I’ve been threatened to be beat up several times. I’m talking about unprovoked threats from random people. It’s always dudes. So far no women have threatened to kick my ass. I’m not saying that they couldn’t just that it hasn’t happened yet. I’m sure women want to beat me up just as much as men do; it’s just that they were socialized not to verbalize these thoughts. Damn this gender-role fascist society that we live in! I hope that one day women feel just as comfortable threatening to beat my face in with a hair drier (or hammer, I’m not trying to say that women can’t wield hammers just as well as men). Maybe when Hilary’s president… More likely it will be when President JWOWW steps into office that I’ll get my first double X chromosome threat.
Right now it’s mostly dudes at gas stations and random homeless men that like to offer to kick my face in. I think it’s the gas fumes that make people more aggressive. One part gas fumes and one part Axe body spray is a recipe for some face bashing. As for the homeless, well they’re just a little bit crazy in the first part. Hell, if I were homeless, I’d start randomly threatening wimpy looking dudes with sort-of-hipster looking glasses too. You need something to distract you from your own body odor, that and the crippling depression.

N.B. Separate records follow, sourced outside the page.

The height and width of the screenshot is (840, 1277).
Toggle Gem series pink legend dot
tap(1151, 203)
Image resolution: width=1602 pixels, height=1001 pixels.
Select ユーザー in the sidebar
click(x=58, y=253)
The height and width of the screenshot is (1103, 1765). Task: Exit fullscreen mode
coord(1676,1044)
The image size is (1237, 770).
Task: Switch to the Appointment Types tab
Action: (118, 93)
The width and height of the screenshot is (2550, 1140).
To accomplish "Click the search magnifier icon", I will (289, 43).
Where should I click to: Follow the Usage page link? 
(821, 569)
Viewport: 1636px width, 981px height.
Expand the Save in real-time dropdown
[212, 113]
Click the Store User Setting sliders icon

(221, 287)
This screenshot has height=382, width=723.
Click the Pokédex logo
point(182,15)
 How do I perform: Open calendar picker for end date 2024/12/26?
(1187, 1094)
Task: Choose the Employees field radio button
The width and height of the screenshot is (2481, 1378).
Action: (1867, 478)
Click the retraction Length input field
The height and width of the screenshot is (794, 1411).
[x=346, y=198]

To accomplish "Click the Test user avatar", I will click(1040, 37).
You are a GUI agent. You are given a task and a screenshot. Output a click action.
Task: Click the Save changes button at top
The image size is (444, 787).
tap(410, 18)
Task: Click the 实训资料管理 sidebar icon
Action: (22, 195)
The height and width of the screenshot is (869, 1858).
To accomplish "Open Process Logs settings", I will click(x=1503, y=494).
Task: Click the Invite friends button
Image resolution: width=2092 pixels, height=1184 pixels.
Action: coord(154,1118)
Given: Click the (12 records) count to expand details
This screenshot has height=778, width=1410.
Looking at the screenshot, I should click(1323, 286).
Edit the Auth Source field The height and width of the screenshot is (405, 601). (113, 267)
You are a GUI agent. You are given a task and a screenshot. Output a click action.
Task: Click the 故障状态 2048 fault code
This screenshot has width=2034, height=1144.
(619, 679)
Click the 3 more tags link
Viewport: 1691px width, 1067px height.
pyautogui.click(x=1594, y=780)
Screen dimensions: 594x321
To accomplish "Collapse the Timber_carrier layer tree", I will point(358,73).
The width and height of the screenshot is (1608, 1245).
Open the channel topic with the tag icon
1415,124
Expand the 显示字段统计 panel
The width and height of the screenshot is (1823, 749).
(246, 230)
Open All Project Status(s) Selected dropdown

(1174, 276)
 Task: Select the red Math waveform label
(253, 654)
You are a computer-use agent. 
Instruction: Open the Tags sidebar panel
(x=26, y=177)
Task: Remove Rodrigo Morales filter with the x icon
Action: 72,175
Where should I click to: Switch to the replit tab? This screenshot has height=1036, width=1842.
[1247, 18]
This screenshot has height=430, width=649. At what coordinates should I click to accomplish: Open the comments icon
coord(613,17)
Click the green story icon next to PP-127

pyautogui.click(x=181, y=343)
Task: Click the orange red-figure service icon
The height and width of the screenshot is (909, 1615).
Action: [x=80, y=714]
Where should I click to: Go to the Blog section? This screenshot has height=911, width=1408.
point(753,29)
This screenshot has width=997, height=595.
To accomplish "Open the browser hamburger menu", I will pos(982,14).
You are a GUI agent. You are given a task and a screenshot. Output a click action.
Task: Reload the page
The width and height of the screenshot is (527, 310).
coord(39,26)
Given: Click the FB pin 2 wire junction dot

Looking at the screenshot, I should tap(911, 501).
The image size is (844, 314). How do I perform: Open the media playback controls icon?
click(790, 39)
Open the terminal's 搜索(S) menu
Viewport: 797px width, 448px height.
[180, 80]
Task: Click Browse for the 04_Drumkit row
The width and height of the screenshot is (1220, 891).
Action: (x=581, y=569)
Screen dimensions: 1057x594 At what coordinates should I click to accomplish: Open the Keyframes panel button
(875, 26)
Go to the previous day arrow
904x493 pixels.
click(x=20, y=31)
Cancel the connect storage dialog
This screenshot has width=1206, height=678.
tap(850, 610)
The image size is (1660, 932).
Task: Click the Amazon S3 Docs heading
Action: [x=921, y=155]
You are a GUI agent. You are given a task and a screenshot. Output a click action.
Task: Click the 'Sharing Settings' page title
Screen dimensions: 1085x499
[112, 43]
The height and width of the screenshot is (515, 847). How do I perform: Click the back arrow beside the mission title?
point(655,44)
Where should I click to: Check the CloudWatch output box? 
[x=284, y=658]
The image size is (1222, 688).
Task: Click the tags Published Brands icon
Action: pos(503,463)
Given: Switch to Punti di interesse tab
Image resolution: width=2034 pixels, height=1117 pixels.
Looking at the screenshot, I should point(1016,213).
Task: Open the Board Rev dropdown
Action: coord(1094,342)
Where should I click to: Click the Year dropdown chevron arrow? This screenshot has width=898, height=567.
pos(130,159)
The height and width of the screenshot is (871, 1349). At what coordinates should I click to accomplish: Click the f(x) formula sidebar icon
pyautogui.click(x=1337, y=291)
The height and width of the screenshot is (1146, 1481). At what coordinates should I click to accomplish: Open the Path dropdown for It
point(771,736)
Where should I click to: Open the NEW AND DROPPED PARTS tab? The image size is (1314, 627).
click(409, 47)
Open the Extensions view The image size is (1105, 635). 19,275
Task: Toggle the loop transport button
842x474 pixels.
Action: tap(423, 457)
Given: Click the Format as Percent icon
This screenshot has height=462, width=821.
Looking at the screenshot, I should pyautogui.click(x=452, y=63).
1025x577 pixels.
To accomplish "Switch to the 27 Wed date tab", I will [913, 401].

I like that I have a face that people want to hit, but just indifferent enough to actually hit. I get all the fun of being randomly called an asshole, without any of the hassle of actually trying to defend myself from The Situation’s third cousin, The Condition. I’m just one more facial accessory away from actually getting into a fight. It looks like that monocle I’ve had my eye on (just one eye though) is going to have to wait until I take those self-defense classes.